Patrick began at NIST in 2006 as an NRC-NIST postdoc. At the time, his focus was on the development of an optical frequency comb metrology system for the calibration of vacuum-wavelength. In 2008 he began to investigate highly precise measurements of the refractive index of air using a Fabry-Perot cavity-based refractometer. The work culminated in one of the most accurate measurements of the refractive index of nitrogen and argon at 633 nm, and laid the groundwork for what developed into the 2012 Innovation in Measurement Science (IMS) project entitled "Reinventing pressure, temperature, and length". The IMS project was awarded the Department of Commerce Gold medal in 2017.
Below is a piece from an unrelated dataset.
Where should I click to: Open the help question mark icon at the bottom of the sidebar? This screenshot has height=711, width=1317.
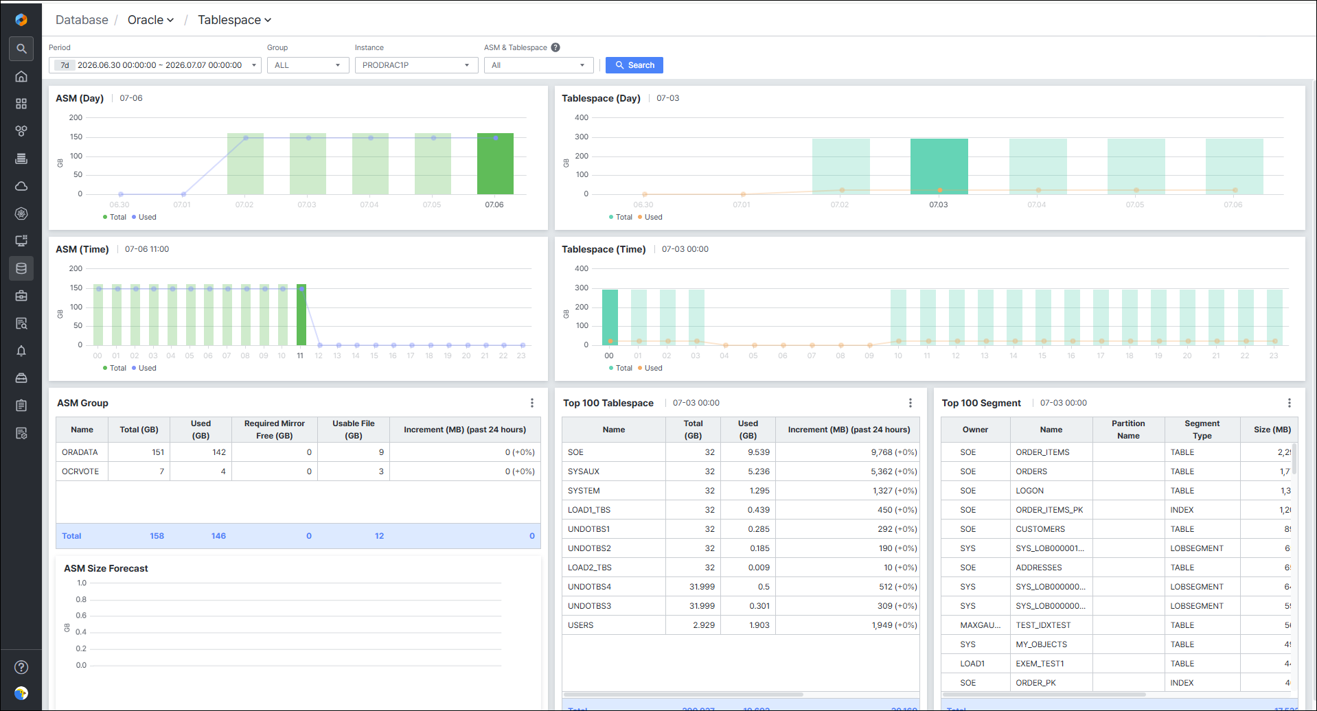(x=21, y=667)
Throughout his career, Patrick has achieved several milestones in precision thermophysical measurement. He led an effort to determine the Boltzmann constant in 2017, via the equation of state and polarizability of helium. He has built some of the world's most stable Michelson interferometers as epoxy-free assemblies of fused silica glass. His work in refractometry has been foundational to the optical pressure scale, realizations of which are currently being investigated by several national metrology institutes around the world. His measurement of the thermal expansion coefficient of fused quartz glass was more accurate than anything before; a reference material for thermal expansion is essential to calibrate a dilatometer. He has contributed to the international effort to improve the temperature scale; his determination of the temperature scale error was one of the few above room temperature not based on the speed of sound. His procedure to calculate the effective area of a piston-cylinder assembly from dimensional characterization established the nation's current mechanical pressure scale.
Since 2015 Patrick has been a staff member of the Dimensional Metrology Group, and leader of the SI Length and Traceability project.